In the figure: 1 chassis subassembly, 10 poles, 11 horizontal support pole, 12 pole connecting rods, 13 base vertical poles, 14 base horizontal poles, 15 big corner fittings, 16 little corner fittings, 17 butterfly bolts, 18 slider nuts, 19 glands, 2 fuselage simulation frame subassemblies, 20 montants, 21 ring flange, 22 switching dish, 23 balancing weights, 24 counter weight briquetting, 25 baffles, 3 pivot subassemblies, 30 pivots, 31 bearing seats, 32 bearings, 33 shaft couplings, 331 square hole switching round hole body, 332 staple bolt, 34 moment of torsion tester, 35 installing supports, 36 rotation axle sleeves, 37 axle sleeve apron, 4 unmanned aerial vehicles.

Detailed Description

In order to make the objects, technical solutions and advantages of the embodiments of the present invention clearer, the embodiments of the present invention will be clearly and completely described below with reference to the accompanying drawings in the embodiments of the present invention, and it is obvious that the described embodiments are some, but not all, embodiments of the present invention. Based on the embodiments of the present invention, all other embodiments obtained by a person of ordinary skill in the art without creative efforts belong to the protection scope of the present invention.

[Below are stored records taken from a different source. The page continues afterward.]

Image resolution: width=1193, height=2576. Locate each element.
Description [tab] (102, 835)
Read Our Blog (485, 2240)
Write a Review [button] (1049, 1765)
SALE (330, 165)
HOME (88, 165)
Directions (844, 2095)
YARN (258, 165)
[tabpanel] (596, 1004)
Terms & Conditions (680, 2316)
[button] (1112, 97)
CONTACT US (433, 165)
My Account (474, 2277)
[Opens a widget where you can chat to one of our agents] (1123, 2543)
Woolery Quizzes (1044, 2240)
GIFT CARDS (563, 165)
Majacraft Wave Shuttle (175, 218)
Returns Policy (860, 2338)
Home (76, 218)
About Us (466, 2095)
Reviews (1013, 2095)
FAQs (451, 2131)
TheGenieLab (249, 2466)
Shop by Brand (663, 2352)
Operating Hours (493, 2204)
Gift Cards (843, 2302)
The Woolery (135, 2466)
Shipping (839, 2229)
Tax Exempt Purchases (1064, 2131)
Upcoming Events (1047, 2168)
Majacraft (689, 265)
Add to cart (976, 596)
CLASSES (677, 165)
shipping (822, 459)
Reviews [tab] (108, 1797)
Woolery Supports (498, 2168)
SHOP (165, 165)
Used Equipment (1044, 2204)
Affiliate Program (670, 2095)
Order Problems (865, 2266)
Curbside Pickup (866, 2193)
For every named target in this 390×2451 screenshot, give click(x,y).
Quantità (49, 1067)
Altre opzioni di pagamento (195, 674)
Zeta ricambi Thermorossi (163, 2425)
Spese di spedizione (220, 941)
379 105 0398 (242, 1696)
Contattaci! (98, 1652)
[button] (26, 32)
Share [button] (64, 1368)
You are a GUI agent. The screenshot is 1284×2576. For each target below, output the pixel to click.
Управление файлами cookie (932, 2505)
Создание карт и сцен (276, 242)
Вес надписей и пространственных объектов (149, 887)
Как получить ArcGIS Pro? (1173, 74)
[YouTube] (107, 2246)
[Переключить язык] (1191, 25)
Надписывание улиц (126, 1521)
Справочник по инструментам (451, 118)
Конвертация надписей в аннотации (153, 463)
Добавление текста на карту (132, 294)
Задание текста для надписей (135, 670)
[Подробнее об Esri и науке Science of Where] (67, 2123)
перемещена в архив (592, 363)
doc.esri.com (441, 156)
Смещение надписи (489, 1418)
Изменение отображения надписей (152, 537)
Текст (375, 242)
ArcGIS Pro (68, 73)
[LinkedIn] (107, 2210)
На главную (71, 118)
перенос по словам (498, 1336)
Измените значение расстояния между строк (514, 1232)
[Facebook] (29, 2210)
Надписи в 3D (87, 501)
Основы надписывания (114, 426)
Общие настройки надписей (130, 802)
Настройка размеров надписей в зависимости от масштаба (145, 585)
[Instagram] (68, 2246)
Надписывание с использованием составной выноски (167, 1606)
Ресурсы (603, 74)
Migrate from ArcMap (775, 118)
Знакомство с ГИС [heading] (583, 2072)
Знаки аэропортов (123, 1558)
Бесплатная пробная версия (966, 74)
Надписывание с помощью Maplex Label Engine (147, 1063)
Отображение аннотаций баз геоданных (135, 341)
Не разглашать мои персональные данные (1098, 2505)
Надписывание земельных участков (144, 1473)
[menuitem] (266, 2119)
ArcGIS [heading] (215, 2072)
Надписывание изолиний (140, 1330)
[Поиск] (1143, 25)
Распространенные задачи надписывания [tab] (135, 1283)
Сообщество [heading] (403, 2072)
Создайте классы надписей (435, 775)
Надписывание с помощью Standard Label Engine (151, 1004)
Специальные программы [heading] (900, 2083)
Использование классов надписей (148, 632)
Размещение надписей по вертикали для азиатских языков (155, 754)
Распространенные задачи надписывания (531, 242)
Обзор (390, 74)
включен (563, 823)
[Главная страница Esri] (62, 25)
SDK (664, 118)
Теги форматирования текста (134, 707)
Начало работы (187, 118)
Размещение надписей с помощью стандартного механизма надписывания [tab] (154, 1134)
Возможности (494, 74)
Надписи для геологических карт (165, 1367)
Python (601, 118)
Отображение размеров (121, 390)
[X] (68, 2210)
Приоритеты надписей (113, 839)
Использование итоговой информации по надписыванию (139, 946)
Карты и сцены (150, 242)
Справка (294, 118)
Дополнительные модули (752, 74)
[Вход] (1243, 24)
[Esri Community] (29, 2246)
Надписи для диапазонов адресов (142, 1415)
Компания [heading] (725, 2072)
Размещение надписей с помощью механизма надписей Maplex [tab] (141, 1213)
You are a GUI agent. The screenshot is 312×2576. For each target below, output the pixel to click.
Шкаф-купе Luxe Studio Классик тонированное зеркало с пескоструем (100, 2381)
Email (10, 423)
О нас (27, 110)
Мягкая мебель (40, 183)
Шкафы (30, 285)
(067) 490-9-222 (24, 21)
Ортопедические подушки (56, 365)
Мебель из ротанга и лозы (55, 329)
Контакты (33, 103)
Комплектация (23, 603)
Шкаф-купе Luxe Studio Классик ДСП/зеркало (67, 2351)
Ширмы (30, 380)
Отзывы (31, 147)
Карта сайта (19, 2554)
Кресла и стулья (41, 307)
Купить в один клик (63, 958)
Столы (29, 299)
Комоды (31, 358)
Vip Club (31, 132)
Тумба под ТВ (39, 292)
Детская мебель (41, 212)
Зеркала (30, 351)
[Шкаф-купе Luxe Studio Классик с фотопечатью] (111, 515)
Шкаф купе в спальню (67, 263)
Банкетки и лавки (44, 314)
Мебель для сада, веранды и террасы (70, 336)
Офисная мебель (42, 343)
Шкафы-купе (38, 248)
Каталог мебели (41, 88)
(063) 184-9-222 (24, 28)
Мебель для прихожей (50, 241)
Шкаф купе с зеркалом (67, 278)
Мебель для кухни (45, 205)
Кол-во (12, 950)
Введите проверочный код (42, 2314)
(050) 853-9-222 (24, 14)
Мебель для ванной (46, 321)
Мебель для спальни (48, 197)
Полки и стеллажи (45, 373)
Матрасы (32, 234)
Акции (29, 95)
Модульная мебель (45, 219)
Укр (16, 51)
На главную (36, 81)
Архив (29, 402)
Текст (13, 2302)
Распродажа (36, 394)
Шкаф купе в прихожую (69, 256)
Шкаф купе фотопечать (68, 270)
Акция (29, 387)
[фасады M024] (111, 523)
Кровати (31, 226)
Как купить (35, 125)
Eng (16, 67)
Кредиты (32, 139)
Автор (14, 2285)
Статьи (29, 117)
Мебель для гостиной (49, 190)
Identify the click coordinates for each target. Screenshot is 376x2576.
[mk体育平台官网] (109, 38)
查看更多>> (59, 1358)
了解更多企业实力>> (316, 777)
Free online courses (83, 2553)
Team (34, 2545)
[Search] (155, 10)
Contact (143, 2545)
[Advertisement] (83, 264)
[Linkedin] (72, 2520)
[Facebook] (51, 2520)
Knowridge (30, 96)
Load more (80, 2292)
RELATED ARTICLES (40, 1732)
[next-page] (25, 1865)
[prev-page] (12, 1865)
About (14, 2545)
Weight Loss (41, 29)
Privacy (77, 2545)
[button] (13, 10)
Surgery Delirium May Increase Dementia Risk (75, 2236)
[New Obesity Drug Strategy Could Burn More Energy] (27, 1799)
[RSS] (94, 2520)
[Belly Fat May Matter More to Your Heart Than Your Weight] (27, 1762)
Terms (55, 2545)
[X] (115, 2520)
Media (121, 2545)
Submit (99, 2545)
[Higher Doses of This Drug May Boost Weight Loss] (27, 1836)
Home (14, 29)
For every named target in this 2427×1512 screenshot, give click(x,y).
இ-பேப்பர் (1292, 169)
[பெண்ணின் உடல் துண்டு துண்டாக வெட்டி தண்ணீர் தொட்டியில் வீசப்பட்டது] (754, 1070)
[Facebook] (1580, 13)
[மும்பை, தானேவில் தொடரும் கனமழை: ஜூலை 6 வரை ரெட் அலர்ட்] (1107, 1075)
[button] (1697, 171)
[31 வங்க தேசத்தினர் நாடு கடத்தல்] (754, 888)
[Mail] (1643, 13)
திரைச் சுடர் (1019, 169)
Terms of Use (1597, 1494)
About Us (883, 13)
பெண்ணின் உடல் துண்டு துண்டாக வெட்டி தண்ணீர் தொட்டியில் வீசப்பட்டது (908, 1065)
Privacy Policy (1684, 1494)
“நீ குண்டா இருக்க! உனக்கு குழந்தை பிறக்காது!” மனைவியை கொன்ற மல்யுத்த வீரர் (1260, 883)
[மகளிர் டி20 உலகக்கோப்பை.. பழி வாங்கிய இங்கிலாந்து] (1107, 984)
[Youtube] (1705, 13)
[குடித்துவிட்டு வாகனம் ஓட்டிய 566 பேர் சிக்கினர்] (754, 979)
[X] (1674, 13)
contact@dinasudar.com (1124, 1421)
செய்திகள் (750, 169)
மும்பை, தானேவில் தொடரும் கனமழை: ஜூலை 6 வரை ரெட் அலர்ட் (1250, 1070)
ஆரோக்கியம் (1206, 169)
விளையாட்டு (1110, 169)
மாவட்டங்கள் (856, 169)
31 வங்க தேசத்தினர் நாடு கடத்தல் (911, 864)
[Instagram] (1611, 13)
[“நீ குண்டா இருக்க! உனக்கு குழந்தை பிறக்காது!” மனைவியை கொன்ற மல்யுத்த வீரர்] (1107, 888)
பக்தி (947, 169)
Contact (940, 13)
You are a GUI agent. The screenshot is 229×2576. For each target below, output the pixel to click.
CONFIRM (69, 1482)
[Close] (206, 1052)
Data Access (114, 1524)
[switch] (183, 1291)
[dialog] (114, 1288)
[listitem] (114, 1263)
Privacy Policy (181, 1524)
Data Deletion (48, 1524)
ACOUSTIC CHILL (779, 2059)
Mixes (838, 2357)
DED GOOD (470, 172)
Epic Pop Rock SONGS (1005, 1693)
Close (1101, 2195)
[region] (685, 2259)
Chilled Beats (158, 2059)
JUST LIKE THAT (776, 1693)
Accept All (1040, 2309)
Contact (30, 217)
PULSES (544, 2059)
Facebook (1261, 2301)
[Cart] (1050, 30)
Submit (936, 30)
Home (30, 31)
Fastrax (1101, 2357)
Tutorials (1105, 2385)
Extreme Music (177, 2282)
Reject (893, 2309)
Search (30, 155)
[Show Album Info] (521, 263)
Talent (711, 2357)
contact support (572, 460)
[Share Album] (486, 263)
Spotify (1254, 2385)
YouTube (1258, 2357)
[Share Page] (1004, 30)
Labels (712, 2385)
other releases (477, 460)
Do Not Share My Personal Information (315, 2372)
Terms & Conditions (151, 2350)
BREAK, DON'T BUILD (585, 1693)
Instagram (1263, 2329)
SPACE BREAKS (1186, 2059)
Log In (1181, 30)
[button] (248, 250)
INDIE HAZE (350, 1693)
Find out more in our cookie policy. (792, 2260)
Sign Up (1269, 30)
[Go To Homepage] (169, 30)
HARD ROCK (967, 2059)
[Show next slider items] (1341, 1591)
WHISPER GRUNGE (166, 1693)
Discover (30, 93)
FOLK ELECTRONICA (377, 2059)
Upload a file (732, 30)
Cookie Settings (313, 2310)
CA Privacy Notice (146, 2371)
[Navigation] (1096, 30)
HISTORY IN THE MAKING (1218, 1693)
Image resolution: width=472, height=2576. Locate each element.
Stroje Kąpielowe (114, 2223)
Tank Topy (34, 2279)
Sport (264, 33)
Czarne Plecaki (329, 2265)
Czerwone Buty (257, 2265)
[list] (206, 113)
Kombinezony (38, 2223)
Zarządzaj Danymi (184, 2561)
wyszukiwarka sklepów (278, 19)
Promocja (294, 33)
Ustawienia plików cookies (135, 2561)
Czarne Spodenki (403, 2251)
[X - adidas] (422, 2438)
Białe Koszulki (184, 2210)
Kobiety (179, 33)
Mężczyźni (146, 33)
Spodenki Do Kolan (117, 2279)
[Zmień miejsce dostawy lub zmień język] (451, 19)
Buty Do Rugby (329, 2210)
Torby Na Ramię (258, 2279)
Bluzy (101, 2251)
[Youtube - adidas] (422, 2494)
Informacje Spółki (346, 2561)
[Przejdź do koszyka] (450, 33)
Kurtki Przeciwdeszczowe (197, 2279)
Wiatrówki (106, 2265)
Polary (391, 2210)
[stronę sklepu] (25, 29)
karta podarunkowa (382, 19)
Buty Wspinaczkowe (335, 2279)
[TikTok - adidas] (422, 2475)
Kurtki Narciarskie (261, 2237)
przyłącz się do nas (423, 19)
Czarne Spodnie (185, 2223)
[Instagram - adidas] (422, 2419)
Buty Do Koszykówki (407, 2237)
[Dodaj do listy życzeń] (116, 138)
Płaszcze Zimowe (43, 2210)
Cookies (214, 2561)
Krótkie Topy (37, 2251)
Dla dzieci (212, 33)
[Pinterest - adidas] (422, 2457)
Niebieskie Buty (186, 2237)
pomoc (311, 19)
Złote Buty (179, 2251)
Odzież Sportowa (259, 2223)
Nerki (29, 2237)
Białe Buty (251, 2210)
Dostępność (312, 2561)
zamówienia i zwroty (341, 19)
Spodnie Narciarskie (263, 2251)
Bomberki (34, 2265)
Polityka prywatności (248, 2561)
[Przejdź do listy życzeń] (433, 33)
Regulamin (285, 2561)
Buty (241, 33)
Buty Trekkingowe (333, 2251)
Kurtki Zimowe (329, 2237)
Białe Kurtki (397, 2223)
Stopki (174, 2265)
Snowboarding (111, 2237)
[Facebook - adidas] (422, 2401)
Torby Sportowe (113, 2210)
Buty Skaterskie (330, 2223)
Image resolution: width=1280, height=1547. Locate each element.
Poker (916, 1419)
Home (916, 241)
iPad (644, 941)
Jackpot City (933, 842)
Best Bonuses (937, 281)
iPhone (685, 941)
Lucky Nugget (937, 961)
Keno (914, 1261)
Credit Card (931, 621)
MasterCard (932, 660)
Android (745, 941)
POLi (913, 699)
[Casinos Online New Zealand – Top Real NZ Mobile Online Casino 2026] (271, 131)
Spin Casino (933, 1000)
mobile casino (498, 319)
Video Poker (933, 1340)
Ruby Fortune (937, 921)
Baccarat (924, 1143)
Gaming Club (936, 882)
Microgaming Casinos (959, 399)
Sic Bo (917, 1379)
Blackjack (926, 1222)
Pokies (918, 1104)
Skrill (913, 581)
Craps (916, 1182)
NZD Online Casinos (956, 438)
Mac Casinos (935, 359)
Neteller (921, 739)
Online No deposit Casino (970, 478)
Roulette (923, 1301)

The present invention will be described in further detail with reference to the accompanying drawings, please refer to fig. 1 to 5.

As shown in figure 1, the overall structure diagram of the transverse wind torque test bench for the unmanned aerial vehicle comprises an underframe assembly (1), a fuselage simulation frame assembly (2) and a rotating shaft assembly (3). Wherein, the chassis component (1) is tightly connected with the rotating shaft component (3), the machine body simulation frame component (2) is tightly connected with the rotating shaft component (3), the relative position between the machine body simulation frame component (2) and the rotating shaft component (3) can be adjusted, and the machine body simulation frame component (2) can integrally rotate.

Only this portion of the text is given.